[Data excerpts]
● ● ● ● ● ● ●

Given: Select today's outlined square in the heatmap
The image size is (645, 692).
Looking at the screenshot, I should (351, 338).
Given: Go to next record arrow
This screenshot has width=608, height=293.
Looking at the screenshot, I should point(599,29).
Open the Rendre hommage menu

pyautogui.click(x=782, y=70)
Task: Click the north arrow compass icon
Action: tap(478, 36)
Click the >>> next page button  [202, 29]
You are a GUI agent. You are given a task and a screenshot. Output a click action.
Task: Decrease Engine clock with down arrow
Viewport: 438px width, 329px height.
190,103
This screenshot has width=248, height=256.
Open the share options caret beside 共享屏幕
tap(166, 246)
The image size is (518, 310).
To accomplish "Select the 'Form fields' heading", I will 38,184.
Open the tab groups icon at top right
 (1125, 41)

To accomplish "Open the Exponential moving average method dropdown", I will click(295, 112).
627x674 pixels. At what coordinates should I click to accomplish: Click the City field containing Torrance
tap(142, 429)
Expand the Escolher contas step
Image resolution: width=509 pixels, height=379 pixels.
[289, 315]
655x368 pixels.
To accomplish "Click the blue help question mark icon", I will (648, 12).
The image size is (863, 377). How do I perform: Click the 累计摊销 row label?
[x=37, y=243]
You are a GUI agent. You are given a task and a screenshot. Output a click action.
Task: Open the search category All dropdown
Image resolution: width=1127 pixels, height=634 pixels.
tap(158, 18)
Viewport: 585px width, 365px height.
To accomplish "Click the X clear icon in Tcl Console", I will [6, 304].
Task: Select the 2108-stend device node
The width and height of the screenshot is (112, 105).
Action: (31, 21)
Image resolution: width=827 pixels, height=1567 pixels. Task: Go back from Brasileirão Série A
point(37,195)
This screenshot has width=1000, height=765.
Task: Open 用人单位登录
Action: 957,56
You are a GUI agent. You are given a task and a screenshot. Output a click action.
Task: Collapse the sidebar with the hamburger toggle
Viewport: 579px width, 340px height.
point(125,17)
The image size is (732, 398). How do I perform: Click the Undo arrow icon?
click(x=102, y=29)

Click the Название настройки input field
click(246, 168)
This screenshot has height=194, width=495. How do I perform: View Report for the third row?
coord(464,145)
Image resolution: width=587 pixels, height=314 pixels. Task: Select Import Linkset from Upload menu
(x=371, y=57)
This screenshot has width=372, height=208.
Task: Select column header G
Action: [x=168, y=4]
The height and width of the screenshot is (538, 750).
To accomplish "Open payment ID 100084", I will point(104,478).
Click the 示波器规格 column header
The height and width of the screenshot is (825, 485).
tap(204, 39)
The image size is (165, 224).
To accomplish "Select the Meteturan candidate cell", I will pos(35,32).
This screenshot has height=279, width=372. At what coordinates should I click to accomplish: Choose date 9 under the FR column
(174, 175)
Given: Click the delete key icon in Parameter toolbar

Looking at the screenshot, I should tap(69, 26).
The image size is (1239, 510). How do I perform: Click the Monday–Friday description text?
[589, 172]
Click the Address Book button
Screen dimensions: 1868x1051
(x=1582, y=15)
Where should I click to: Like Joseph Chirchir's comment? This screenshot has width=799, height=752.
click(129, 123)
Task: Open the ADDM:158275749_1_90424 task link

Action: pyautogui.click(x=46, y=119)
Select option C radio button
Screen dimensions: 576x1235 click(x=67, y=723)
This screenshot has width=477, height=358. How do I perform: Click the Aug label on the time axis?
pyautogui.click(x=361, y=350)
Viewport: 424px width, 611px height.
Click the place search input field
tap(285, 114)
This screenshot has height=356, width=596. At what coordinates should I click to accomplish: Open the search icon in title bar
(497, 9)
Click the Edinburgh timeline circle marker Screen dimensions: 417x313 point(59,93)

● ● ● ● ● ● ●

Task to complete - Restate the records above exactly.

Answer area -
Given: Select today's outlined square in the heatmap
The image size is (645, 692).
Looking at the screenshot, I should (351, 338).
Given: Go to next record arrow
This screenshot has width=608, height=293.
Looking at the screenshot, I should point(599,29).
Open the Rendre hommage menu

pyautogui.click(x=782, y=70)
Task: Click the north arrow compass icon
Action: tap(478, 36)
Click the >>> next page button  [202, 29]
You are a GUI agent. You are given a task and a screenshot. Output a click action.
Task: Decrease Engine clock with down arrow
Viewport: 438px width, 329px height.
190,103
This screenshot has width=248, height=256.
Open the share options caret beside 共享屏幕
tap(166, 246)
The image size is (518, 310).
To accomplish "Select the 'Form fields' heading", I will 38,184.
Open the tab groups icon at top right
 (1125, 41)

To accomplish "Open the Exponential moving average method dropdown", I will click(295, 112).
627x674 pixels. At what coordinates should I click to accomplish: Click the City field containing Torrance
tap(142, 429)
Expand the Escolher contas step
Image resolution: width=509 pixels, height=379 pixels.
[289, 315]
655x368 pixels.
To accomplish "Click the blue help question mark icon", I will (648, 12).
The image size is (863, 377). How do I perform: Click the 累计摊销 row label?
[x=37, y=243]
You are a GUI agent. You are given a task and a screenshot. Output a click action.
Task: Open the search category All dropdown
Image resolution: width=1127 pixels, height=634 pixels.
tap(158, 18)
Viewport: 585px width, 365px height.
To accomplish "Click the X clear icon in Tcl Console", I will [6, 304].
Task: Select the 2108-stend device node
The width and height of the screenshot is (112, 105).
Action: (31, 21)
Image resolution: width=827 pixels, height=1567 pixels. Task: Go back from Brasileirão Série A
point(37,195)
This screenshot has width=1000, height=765.
Task: Open 用人单位登录
Action: 957,56
You are a GUI agent. You are given a task and a screenshot. Output a click action.
Task: Collapse the sidebar with the hamburger toggle
Viewport: 579px width, 340px height.
point(125,17)
The image size is (732, 398). How do I perform: Click the Undo arrow icon?
click(x=102, y=29)

Click the Название настройки input field
click(246, 168)
This screenshot has height=194, width=495. How do I perform: View Report for the third row?
coord(464,145)
Image resolution: width=587 pixels, height=314 pixels. Task: Select Import Linkset from Upload menu
(x=371, y=57)
This screenshot has width=372, height=208.
Task: Select column header G
Action: [x=168, y=4]
The height and width of the screenshot is (538, 750).
To accomplish "Open payment ID 100084", I will point(104,478).
Click the 示波器规格 column header
The height and width of the screenshot is (825, 485).
tap(204, 39)
The image size is (165, 224).
To accomplish "Select the Meteturan candidate cell", I will pos(35,32).
This screenshot has height=279, width=372. At what coordinates should I click to accomplish: Choose date 9 under the FR column
(174, 175)
Given: Click the delete key icon in Parameter toolbar

Looking at the screenshot, I should tap(69, 26).
The image size is (1239, 510). How do I perform: Click the Monday–Friday description text?
[589, 172]
Click the Address Book button
Screen dimensions: 1868x1051
(x=1582, y=15)
Where should I click to: Like Joseph Chirchir's comment? This screenshot has width=799, height=752.
click(129, 123)
Task: Open the ADDM:158275749_1_90424 task link

Action: pyautogui.click(x=46, y=119)
Select option C radio button
Screen dimensions: 576x1235 click(x=67, y=723)
This screenshot has width=477, height=358. How do I perform: Click the Aug label on the time axis?
pyautogui.click(x=361, y=350)
Viewport: 424px width, 611px height.
Click the place search input field
tap(285, 114)
This screenshot has height=356, width=596. At what coordinates should I click to accomplish: Open the search icon in title bar
(497, 9)
Click the Edinburgh timeline circle marker Screen dimensions: 417x313 point(59,93)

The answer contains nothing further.